Why does "İ" turn into "i̇" when I lowercase it?

The capital Turkish dotted I ("İ", U+0130) decomposes into a regular Latin "i" plus a combining dot above (U+0307) when lowercased under the default Unicode rule. In Turkish locale, the rule is different. The dotted capital lowercases to a plain dotted "i", and the dotless capital "I" lowercases to a dotless "ı". If your text is Turkish, lowercase with the Turkish locale (toLocaleLowerCase('tr') in JavaScript, .lower() with the tr_TR locale in Python). Otherwise the default rule is technically correct and you live with the combining mark.

What is sponge-case / alternating case actually for?

Sarcasm on the internet. The pattern came from the 2017 SpongeBob mocking meme. ALtErNaTiNg uPpEr aNd LoWeR cAsE. And it's been used since to quote someone in a tone of derision. It has no legitimate editorial use. The case converter ships it because people ask for it and it costs nothing to support.
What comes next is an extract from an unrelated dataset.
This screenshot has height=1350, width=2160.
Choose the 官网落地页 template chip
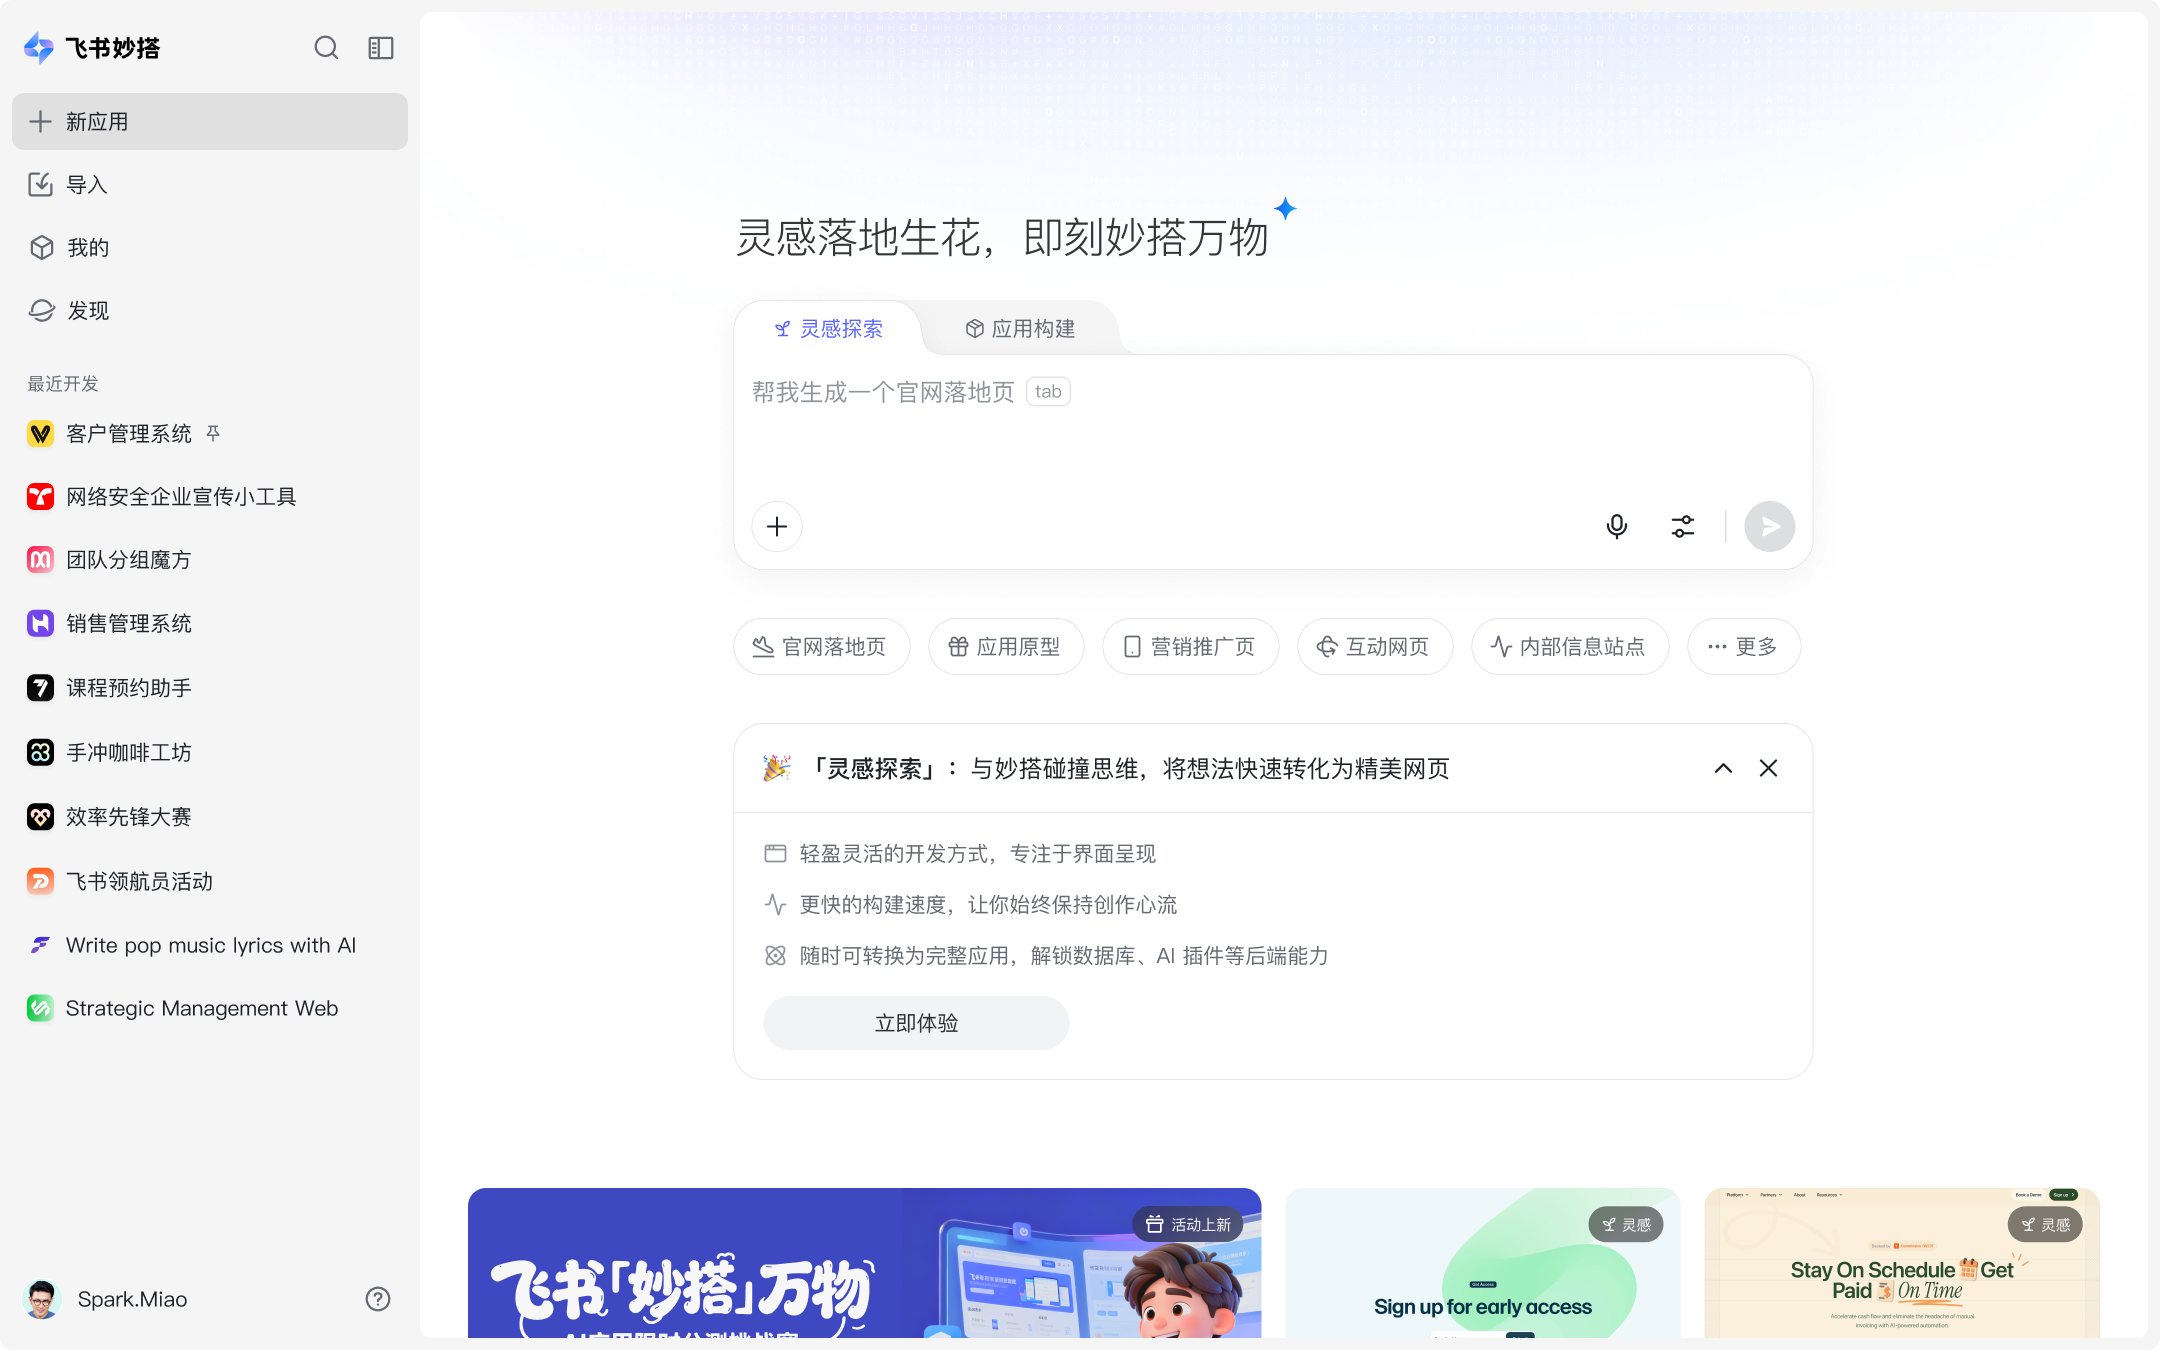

Does Google care about case in URLs?

Yes. URLs are case-sensitive everywhere except the domain. /Case-Converter and /case-converter are two different URLs to Google, which means they can split link equity and create duplicate-content issues. Always lowercase URL slugs. The same applies to file paths on most web servers (Linux is case-sensitive, Windows isn't). See the URL slug guide for the full rule set.